Perhaps, like Minister Yapa said, they would take the plunge on another occasion. SLFP spokesmen had been saying that the party would oppose the UNP at elections in 2020. Hence, the onetime arch rivals who have shed their differences to join hands in governance could revert to their earlier roles in the future. However, going by the statement of Minister Yapa, the party is not in the mood to take that decision now. Therefore, in all likelihood, the LG poll will see the SLFP fronting up to the UNP, as of old, but, debilitated by a major split.

The SLFP segment in the Unity Government, perhaps, may also have other valid reasons for not quitting. Many of its ministers holding important portfolios have already dished out largesse to their supporters in the form of jobs. One positive feature in the Unity Government was that no political victimization occurred with the change in Government. Instead there was a congenial atmosphere in workplaces with supporters of both parties working together. Any change in this arrangement will only result in the resurfacing of political rivalry at work places.

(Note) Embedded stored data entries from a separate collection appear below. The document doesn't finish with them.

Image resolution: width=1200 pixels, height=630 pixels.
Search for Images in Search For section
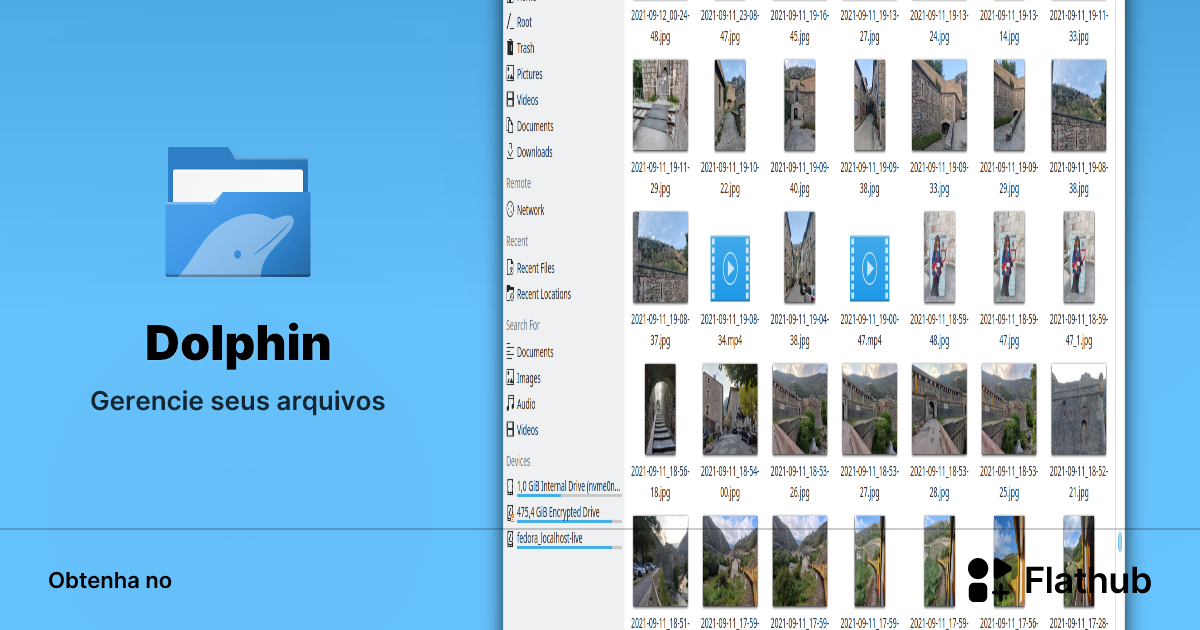(x=528, y=378)
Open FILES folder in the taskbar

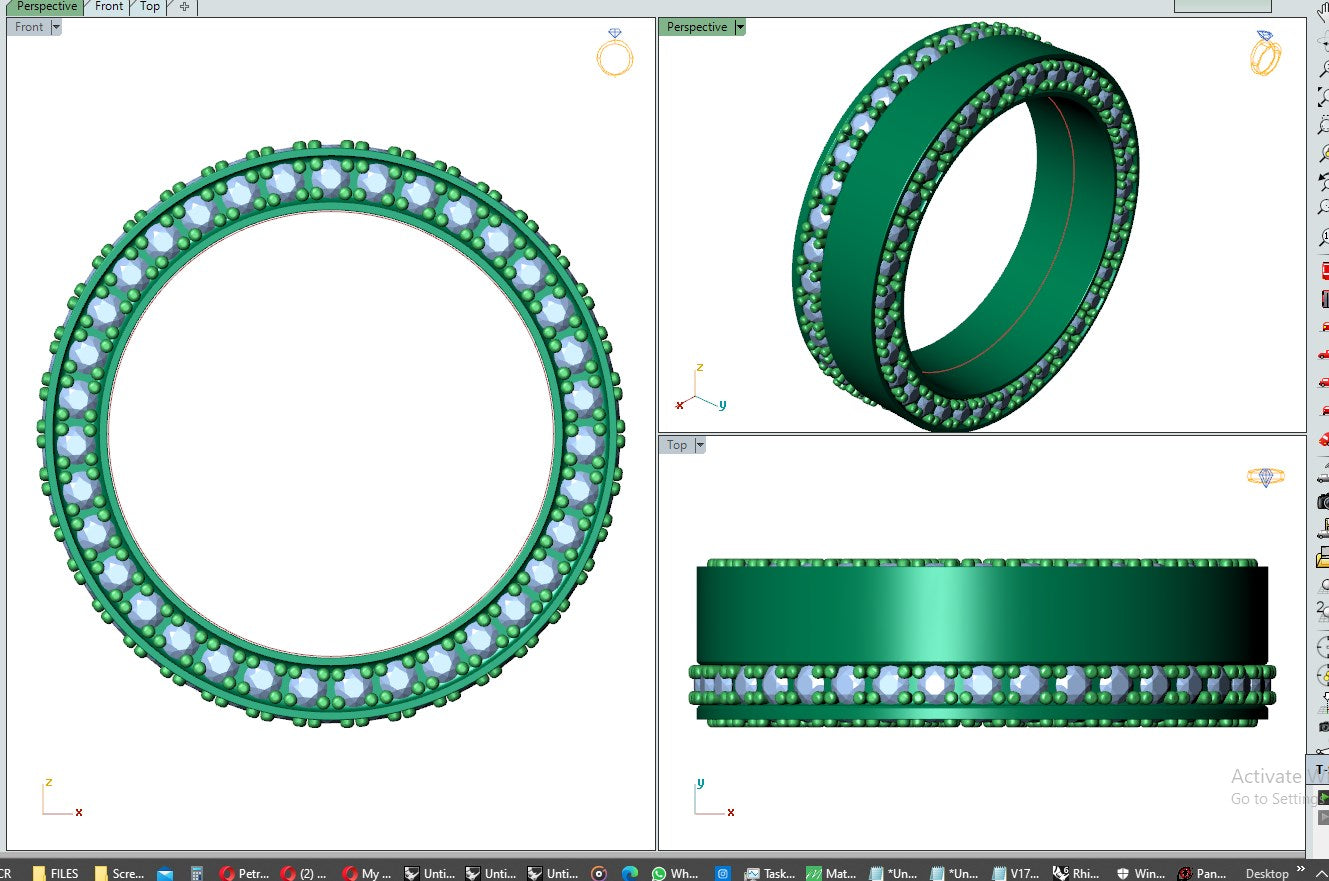click(56, 873)
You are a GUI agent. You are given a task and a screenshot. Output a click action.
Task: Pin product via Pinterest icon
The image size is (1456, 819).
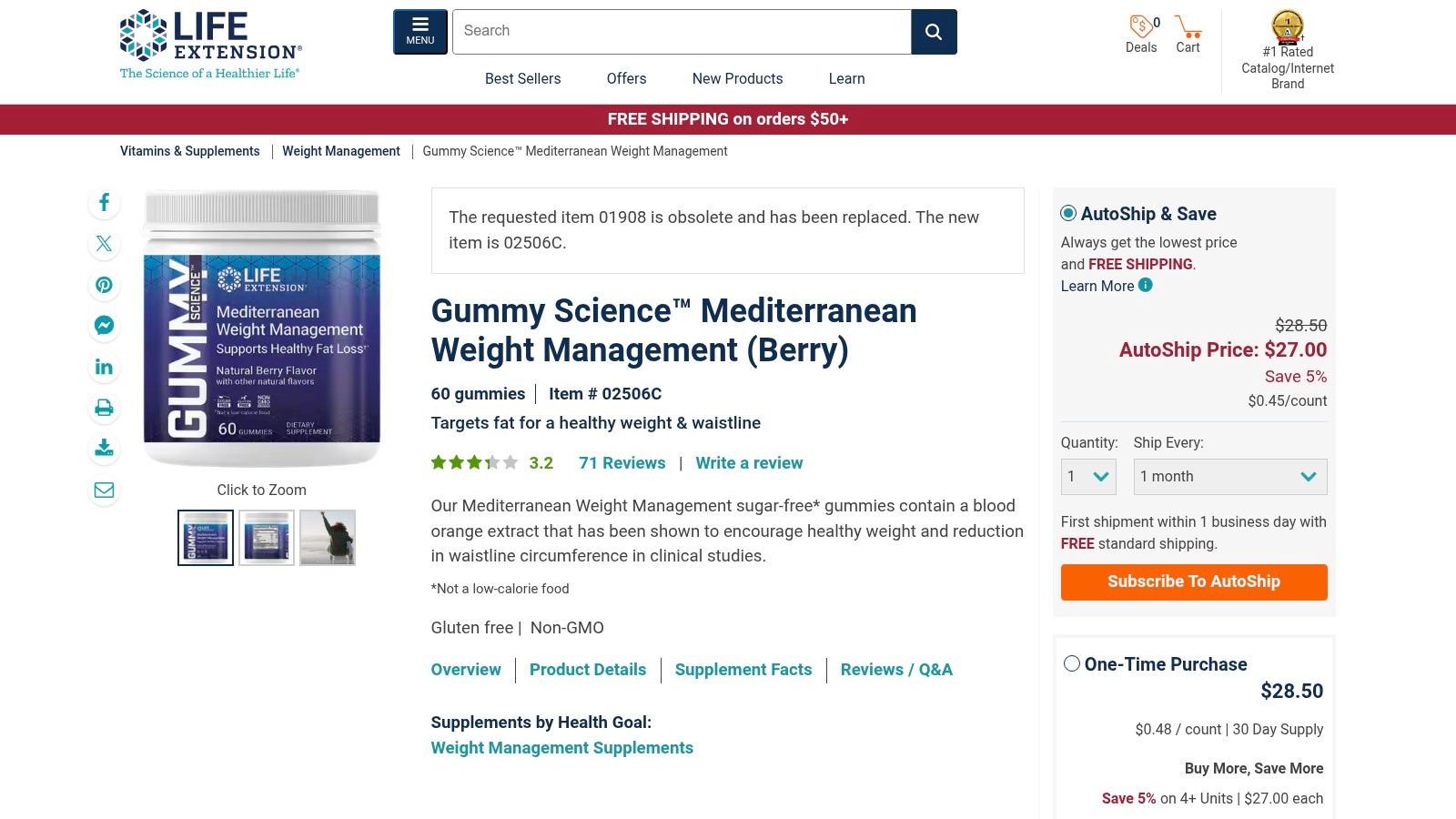click(104, 285)
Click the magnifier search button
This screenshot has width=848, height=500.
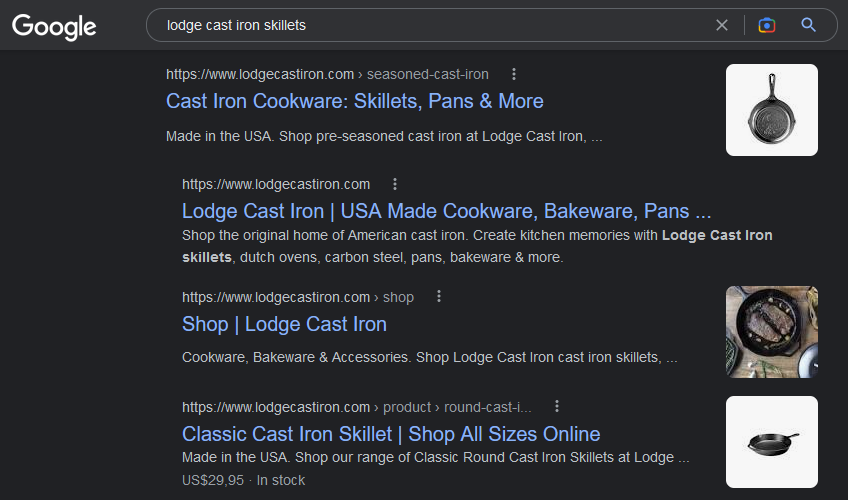click(809, 25)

There is also the fact that the recent budget has generously served most of these SLFP ministers, under their Financial Heads. It would only be foolish to turn their backs on this gesture merely to join a political grouping to fight a Local Government election. Moreover, leaving the Government, sacrificing all ministerial perks and privileges to fight a Local Government election does not make sense. What stake will they have in the whole matter even if the JO was to win 75% of the local councils, as Prof. G.L. Peiris brags? They would simply be cast adrift sans any power to wield, which they did as Cabinet Ministers. Besides, their prospects of re-election too would be bleak. Depending on the perspective of the voters, they will not forgive them for consorting with the enemy, so to speak.

It should also not be forgotten that some of the SLFP ministers were taken from the back door to Parliament via the National List, after losing at the 2015 General Election. Things can only get worse for them if they quit the Government now as they will be left in the cold with their political future ruined.

Besides, any SLFP ministers who leave the Government will have to cool their heels until the next General Election, which is not due until 2020. There is also the very likelihood of disciplinary action taken against them by the SLFP High Command, which will see them exit Parliament. Then they can kiss goodbye to receiving nominations from the party at the next General Election. The JO too is not going to take too kindly to those whom they consider renegades and offer them nominations at the expense of JO stalwarts. Worse, should the Pohottuwa fare badly at the LG polls, these worthies will be left to regret their move.

The only other question at this stage is whether the election would be held under the old PR or the new mixed electoral system, which gives pride of place to the electorate. Regardless of the method, we hope all parties will give nominations to 25 percent women, which is mandatory under the new system. This will usher in a new political culture.